Load testing

Load Testing Retail Sites: How to Survive the Holiday Surge

It’s the stuff of eCommerce retail nightmares. You “flip the switch” on a big, heavily advertised promotion, and your website promptly crashes under the load, costing you customers, revenue, and brand reputation. Though it’s more likely that a website will simply slow during heavy traffic, that alone is enough to cause damage. A recent Google study states that “53% of mobile site visits result in a user leaving a page that takes longer than three seconds to load.” Source.

That metric is astounding. There are few day-to-day scenarios where 53% of users would deem 3 seconds as “too long.” That is, however, the reality that retailers and websites face on a daily basis. And during the holidays, a particularly heavy season of online shopping, the concern can become more pronounced than ever.

Rather than giving in to the threat as inevitable however, there are active steps retailers can take to protect their websites and brands against a slow-down or outage due to heavy traffic. Tim Koopmans of Flood IO weighs in:

What can retailers do to avoid the slow-down during heavy traffic?
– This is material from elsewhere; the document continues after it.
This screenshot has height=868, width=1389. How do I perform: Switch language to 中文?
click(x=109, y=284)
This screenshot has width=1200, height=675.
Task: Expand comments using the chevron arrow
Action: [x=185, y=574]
Production traffic is notoriously difficult to model and simulate. Estimates are often wrong and retailers can end up in a situation where customers experience slow or degraded performance—or worse—downtime or outages. Retailers should plan for a number of fallback scenarios in the case of unexpected or excessive load:

  1. Scalable infrastructure and application code that can be provisioned in near real time which can respond (automatically or via manual triggers) to surges in demand. Prior to provisioning, everything needs to be thoroughly load tested for things like scaling policies, lifecycle hooks, automatic code deployment, health checks, and target tracking.
  2. Cross region failover for scenarios that involve regional overload / outages. Load testing should include DNS failover and dynamic load balancing in its scope.
  3. Varying levels of caching. Most CDN providers will let you increase the level of caching in front of your origin servers, beyond just simple static assets, and can provide sophisticated rules for page level caching. Load testing needs to ensure changes to caching levels do not break application functionality, particularly for sites which rely on authenticated / transactional requests from your customers to the backend.
  4. For some retail applications, e.g. ticketing, a third party queuing system is ideal to insulate origin servers from excessive demand by offloading and queuing customers with a customer friendly holding page, where you can then control the throughput back to your origin servers.

If there is a temporary outage, what is the best way for a retailer to handle the situation?

If customers do experience an outage, it is important for retailers to use load testing to confirm that the following outcomes can be achieved:

  1. Customers can still access your status page and incident management tool. This should be hosted separately from your production infrastructure (in another region) and must always be 100% available. There are a number of 3rd party managed services which provide this type of status page.
  2. Customers need to be informed throughout the duration of the outage. Social media like Twitter and Facebook is a great way to communicate in these circumstances. Ideally your incident management tool has the option for customers to subscribe to updates (or opt out).
  3. Resuming services after a high volume outage can be difficult because it is easy to overwhelm origin servers when services are restored. The ability to rate limit or control load is useful in these scenarios, as is the ability to prioritize customer segments or regions for restoration.

What else should retailers be doing NOW to prepare for the traffic?

Load testing is the best way to mitigate production risk to your application. Load testing should not only focus on planned / estimated production work load models, but also consider the game day scenarios listed earlier. Ideally you should also be load testing for scenarios like high availability / dynamic scaling, DDOS, cross region failover, surge or spike scenarios in your load test effort. Some of these are extremely difficult to test in isolation or behind the corporate firewall (e.g. on controlled networks) which is why platforms such as Flood IO are extremely popular for simulating production load across real infrastructure in different scenarios.